%%
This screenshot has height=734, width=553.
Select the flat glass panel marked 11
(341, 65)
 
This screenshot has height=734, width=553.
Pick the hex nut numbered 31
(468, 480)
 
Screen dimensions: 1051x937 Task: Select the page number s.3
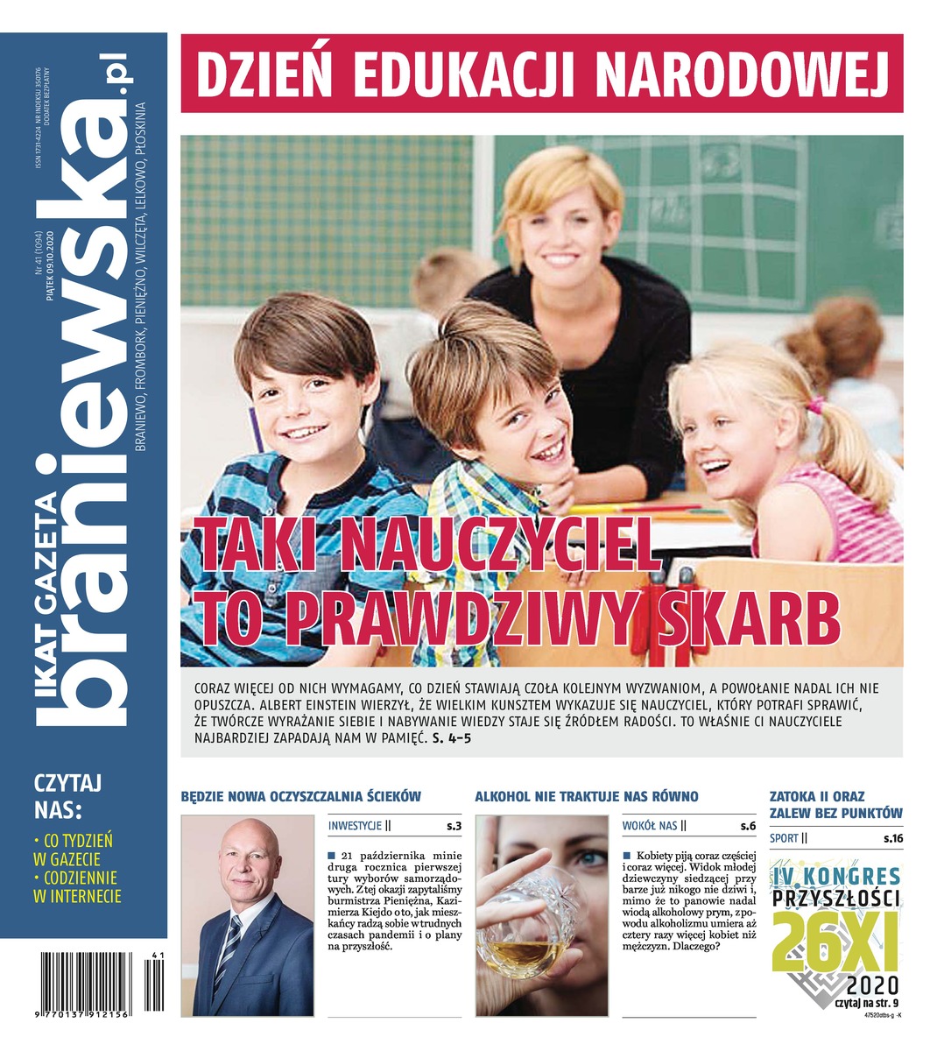point(454,825)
%%
Short exercise
Write out the lines above as a numbered list, skipping the blank ones. Leave the pictures out of your answer.

Output below
1. This screenshot has height=734, width=553.
2. Select the flat glass panel marked 11
3. (341, 65)
4. This screenshot has height=734, width=553.
5. Pick the hex nut numbered 31
6. (468, 480)
7. Screen dimensions: 1051x937 Task: Select the page number s.3
8. point(454,825)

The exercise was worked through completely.